- REQUIRED ACTION -
Output each entry verbatim and exclude every picture from it.

- RECORDS TO PROCESS -

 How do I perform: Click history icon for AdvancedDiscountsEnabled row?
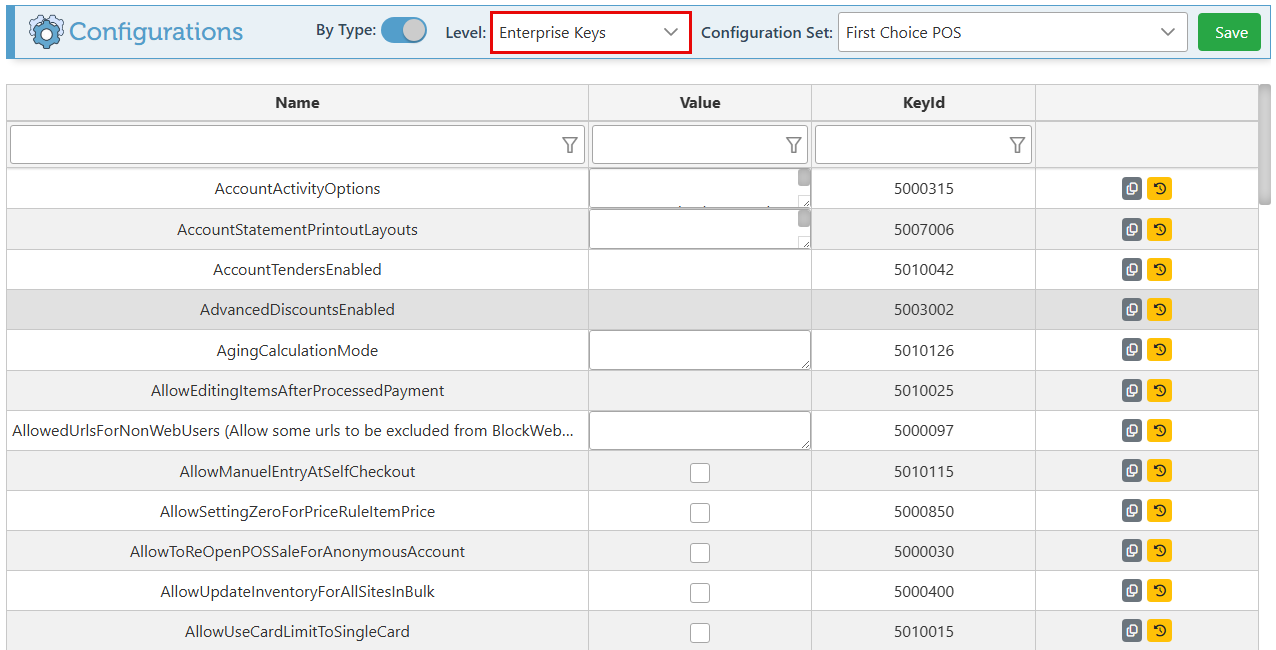click(1159, 310)
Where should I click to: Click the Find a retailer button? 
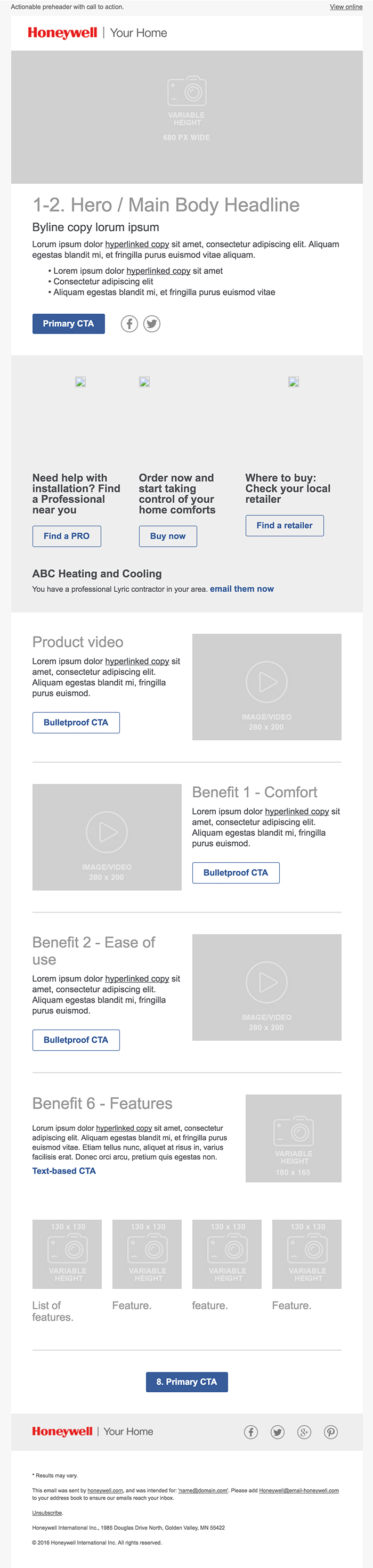pos(285,525)
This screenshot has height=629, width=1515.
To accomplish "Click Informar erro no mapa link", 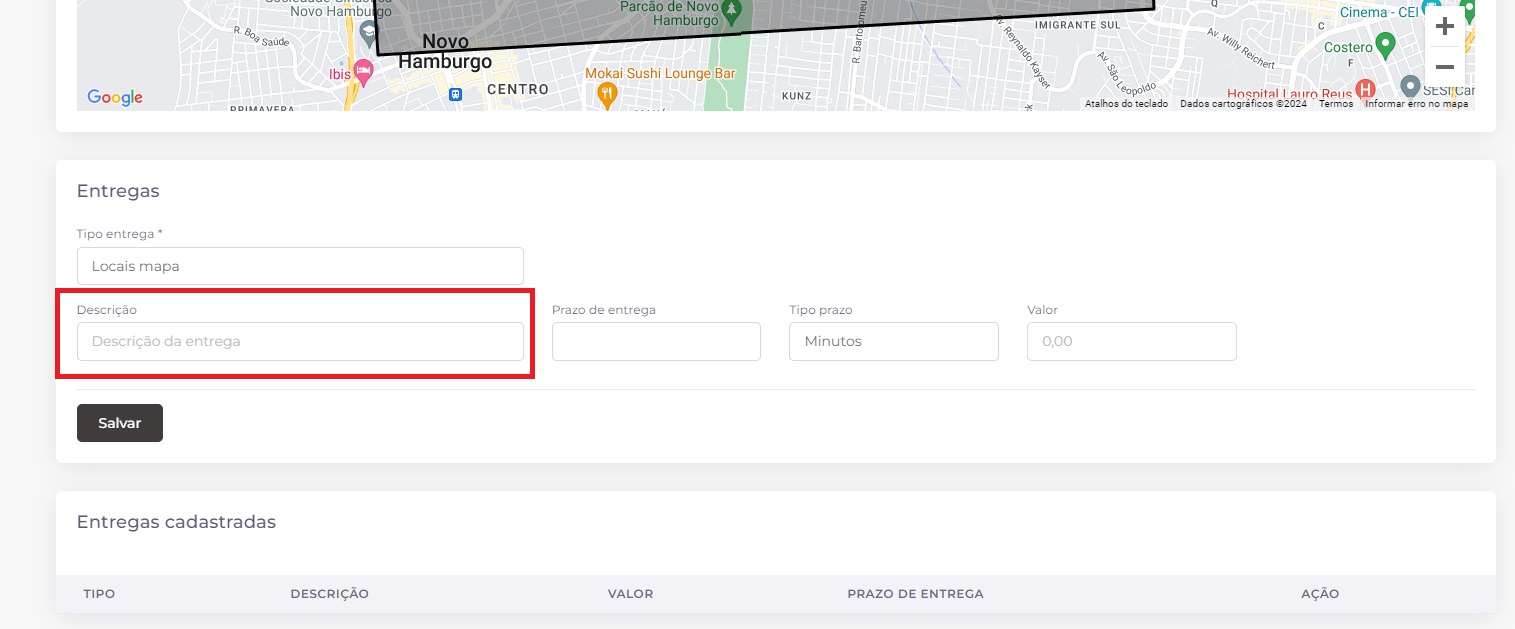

- REPLY -
 How do I perform: Click history icon for AdvancedDiscountsEnabled row?
click(1159, 310)
Where should I click to: Click the Find a retailer button? 
pos(285,525)
This screenshot has height=629, width=1515.
To accomplish "Click Informar erro no mapa link", 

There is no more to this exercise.